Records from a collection
======

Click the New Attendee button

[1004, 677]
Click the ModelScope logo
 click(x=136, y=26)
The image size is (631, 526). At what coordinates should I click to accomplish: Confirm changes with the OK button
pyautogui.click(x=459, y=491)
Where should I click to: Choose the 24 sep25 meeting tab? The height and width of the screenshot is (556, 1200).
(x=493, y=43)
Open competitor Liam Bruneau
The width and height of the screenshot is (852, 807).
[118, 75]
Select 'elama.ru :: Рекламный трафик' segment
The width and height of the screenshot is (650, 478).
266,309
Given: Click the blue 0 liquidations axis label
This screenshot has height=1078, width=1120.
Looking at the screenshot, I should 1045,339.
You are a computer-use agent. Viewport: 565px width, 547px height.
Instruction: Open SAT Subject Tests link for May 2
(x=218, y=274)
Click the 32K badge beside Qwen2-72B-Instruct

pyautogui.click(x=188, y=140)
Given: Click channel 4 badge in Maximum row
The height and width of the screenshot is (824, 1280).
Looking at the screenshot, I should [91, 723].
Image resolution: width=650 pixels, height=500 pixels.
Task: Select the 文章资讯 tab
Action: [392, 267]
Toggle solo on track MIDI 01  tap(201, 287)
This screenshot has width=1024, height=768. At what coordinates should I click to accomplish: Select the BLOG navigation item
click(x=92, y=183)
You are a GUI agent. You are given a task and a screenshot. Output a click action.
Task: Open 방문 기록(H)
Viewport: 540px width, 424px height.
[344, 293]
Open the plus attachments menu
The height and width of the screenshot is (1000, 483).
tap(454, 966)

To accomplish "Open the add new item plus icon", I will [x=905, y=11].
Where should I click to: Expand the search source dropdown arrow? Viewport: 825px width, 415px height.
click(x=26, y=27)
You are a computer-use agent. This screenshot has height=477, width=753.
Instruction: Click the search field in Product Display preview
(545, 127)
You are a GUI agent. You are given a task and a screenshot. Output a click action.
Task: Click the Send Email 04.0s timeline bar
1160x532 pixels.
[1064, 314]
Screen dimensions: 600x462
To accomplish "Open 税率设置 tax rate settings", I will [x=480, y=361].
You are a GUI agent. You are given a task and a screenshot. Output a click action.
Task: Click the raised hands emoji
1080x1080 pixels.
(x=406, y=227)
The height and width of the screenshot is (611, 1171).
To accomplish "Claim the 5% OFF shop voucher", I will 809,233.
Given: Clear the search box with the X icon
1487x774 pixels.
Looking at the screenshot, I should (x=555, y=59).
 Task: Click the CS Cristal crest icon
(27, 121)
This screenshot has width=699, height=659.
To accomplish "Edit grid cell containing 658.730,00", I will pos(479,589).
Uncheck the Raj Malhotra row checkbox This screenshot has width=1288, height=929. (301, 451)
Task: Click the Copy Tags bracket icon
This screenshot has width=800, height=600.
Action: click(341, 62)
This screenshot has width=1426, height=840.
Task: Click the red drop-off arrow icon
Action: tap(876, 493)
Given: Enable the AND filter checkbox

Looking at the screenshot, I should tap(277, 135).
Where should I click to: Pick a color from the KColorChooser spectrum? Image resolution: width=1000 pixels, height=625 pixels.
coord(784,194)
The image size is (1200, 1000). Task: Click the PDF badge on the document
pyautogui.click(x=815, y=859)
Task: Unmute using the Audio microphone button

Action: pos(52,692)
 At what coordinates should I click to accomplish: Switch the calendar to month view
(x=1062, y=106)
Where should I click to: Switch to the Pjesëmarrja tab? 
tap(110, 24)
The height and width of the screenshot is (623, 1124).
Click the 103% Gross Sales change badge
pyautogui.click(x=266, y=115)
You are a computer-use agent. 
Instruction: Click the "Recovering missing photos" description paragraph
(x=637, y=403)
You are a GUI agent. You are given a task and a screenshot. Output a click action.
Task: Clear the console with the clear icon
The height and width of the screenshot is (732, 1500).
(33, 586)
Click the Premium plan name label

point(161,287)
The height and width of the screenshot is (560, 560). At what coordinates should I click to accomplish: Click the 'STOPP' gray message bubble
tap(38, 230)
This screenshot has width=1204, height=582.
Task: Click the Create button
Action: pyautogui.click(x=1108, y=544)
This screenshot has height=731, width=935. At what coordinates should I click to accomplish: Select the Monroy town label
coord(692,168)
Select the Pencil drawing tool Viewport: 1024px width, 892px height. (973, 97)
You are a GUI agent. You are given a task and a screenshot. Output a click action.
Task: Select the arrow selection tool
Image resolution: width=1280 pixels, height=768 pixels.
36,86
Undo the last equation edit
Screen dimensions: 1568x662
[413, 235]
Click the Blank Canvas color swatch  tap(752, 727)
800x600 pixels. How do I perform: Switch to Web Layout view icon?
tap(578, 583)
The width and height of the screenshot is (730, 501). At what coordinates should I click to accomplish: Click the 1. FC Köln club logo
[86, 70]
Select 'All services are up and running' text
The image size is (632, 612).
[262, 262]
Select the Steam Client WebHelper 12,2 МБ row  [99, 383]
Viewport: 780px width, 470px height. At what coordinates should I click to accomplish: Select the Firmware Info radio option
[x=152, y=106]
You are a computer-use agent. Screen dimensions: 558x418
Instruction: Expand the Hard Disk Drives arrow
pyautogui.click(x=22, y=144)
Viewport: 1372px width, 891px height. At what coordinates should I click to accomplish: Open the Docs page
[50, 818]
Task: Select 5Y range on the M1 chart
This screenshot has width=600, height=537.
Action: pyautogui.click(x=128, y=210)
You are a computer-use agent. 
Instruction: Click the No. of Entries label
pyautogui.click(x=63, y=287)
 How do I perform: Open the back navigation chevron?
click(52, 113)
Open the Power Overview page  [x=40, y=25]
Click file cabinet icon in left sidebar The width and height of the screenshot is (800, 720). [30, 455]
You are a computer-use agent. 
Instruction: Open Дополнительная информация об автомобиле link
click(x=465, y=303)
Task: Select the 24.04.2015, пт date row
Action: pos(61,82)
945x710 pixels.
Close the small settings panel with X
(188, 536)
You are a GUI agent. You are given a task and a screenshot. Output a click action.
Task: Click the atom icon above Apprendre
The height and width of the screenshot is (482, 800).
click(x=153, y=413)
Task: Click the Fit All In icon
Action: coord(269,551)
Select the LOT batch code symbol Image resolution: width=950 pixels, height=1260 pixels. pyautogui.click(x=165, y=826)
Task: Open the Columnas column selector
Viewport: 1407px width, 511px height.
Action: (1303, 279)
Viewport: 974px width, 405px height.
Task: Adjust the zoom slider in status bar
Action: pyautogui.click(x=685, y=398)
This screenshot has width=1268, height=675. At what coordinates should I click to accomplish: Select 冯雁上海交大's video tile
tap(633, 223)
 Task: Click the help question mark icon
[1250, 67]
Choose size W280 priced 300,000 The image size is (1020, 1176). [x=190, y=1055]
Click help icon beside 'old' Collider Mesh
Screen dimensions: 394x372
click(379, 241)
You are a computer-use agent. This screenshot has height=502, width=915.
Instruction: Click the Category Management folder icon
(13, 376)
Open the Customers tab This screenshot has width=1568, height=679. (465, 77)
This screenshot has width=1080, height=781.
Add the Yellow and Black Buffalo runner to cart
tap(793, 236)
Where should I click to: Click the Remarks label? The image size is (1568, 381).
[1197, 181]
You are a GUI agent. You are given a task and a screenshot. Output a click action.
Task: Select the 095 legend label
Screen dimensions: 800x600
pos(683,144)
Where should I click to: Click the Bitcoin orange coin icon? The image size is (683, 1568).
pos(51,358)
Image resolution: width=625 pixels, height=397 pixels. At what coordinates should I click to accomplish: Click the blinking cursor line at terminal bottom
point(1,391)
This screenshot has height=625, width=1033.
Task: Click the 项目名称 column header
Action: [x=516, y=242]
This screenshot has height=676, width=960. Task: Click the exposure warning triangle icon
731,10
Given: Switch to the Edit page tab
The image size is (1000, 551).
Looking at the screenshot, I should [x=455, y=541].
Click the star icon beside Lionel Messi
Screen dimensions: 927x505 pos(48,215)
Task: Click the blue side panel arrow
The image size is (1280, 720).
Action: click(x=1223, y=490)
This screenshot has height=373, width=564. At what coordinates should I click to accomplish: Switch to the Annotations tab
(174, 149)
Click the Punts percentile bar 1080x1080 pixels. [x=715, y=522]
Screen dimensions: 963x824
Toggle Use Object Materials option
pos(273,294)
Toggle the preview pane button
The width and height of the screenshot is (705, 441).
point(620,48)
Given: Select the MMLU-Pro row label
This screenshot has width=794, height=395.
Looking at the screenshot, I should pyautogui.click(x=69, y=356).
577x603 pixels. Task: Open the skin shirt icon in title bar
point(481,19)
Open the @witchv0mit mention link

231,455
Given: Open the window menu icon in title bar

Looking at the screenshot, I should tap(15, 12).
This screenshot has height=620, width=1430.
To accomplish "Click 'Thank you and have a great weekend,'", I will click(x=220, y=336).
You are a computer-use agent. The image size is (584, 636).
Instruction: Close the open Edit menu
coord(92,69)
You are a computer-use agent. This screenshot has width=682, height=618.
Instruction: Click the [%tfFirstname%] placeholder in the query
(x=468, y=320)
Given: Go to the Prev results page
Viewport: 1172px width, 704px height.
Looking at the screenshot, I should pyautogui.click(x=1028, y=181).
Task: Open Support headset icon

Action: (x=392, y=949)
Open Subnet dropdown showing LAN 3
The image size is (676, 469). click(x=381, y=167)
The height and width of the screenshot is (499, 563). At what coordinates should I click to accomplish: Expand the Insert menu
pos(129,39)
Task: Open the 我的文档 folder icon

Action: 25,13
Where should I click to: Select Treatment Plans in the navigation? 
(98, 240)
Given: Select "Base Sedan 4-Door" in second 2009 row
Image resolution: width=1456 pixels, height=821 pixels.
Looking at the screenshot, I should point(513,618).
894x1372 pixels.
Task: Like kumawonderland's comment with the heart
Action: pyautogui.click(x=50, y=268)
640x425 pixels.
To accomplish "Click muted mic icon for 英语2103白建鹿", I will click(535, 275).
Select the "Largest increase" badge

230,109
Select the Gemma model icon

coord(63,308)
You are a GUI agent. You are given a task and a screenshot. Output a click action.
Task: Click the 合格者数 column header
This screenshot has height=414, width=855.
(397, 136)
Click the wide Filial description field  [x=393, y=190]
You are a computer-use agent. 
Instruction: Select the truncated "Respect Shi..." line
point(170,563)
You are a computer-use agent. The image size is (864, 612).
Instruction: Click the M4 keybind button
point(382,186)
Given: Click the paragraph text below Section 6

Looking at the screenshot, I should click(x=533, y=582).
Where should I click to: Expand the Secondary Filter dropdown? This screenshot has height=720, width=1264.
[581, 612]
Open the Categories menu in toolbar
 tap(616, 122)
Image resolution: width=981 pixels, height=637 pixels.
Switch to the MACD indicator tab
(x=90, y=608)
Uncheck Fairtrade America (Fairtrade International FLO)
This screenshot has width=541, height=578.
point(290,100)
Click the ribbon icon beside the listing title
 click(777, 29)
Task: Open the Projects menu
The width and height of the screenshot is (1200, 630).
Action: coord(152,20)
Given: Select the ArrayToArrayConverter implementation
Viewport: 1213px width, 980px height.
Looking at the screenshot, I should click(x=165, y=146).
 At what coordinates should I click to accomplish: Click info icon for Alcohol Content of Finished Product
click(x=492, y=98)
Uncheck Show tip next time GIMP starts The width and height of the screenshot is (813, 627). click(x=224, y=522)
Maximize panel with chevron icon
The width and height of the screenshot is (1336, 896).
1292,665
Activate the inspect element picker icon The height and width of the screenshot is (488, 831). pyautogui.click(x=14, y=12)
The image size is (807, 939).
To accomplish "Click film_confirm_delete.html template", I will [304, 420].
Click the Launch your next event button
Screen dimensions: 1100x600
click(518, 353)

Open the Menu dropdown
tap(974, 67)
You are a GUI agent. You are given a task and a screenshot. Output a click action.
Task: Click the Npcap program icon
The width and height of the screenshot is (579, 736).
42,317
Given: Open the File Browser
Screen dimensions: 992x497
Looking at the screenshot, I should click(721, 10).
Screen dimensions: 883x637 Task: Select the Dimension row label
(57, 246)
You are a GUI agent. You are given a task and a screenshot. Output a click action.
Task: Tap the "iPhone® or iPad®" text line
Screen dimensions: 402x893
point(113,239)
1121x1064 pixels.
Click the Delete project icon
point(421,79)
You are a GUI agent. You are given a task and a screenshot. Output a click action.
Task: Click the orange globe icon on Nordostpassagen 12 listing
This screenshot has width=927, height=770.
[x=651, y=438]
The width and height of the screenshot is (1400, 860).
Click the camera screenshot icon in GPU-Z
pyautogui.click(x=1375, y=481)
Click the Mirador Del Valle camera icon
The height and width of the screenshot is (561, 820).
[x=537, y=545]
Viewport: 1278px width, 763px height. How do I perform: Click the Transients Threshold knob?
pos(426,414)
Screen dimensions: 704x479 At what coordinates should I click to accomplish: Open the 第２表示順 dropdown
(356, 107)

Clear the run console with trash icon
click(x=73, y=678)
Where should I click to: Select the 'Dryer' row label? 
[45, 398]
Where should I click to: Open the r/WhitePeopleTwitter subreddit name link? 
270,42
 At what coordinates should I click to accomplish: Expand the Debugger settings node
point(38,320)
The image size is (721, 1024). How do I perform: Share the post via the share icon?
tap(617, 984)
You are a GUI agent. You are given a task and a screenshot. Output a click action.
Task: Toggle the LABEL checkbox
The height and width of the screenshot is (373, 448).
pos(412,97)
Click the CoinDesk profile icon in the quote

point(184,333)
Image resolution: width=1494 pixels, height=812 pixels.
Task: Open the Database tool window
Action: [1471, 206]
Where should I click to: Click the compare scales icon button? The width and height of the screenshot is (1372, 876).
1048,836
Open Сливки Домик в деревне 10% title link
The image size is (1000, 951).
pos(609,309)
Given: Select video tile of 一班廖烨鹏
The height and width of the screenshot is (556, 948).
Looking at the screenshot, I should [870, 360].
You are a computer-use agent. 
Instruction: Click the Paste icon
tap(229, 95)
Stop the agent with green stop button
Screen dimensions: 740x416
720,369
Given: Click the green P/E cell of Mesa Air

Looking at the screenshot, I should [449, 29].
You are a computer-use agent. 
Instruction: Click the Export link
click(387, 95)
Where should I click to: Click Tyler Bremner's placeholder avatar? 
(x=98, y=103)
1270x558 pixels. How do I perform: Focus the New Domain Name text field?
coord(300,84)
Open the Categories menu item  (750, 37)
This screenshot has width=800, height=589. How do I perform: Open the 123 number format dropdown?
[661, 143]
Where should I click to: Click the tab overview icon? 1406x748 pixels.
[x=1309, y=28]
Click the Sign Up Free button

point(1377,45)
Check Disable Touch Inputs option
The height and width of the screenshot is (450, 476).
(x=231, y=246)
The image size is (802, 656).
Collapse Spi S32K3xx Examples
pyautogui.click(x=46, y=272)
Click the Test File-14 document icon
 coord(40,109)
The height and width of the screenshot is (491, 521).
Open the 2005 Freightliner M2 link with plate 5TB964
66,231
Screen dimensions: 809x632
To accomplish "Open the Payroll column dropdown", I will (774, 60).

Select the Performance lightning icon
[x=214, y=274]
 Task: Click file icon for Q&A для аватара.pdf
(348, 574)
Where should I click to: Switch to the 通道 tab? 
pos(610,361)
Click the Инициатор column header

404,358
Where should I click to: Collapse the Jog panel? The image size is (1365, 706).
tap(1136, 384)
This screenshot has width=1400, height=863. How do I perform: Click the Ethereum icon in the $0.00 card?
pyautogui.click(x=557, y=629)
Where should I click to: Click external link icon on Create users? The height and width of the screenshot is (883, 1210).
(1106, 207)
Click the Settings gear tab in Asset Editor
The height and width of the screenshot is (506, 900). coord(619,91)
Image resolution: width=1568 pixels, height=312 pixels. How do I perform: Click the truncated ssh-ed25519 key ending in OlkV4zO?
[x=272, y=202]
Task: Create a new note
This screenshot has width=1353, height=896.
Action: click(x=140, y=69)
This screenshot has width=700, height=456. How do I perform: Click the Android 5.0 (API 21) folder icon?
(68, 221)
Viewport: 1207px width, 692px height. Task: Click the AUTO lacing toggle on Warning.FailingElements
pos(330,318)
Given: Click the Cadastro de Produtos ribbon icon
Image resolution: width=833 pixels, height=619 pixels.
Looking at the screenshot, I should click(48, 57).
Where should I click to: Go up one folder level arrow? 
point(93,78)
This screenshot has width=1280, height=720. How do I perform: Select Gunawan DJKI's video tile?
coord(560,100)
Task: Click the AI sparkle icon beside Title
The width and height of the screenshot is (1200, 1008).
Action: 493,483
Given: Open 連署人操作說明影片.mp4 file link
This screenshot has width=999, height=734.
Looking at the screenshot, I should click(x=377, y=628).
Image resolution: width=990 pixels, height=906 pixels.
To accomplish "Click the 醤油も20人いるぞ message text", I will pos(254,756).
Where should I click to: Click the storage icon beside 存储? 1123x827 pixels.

======

Task to carry out
Your answer must be the lines from the first line of the records through the line containing "Open competitor Liam Bruneau", copied exactly.

Completed task
Click the New Attendee button

[1004, 677]
Click the ModelScope logo
 click(x=136, y=26)
The image size is (631, 526). At what coordinates should I click to accomplish: Confirm changes with the OK button
pyautogui.click(x=459, y=491)
Where should I click to: Choose the 24 sep25 meeting tab? The height and width of the screenshot is (556, 1200).
(x=493, y=43)
Open competitor Liam Bruneau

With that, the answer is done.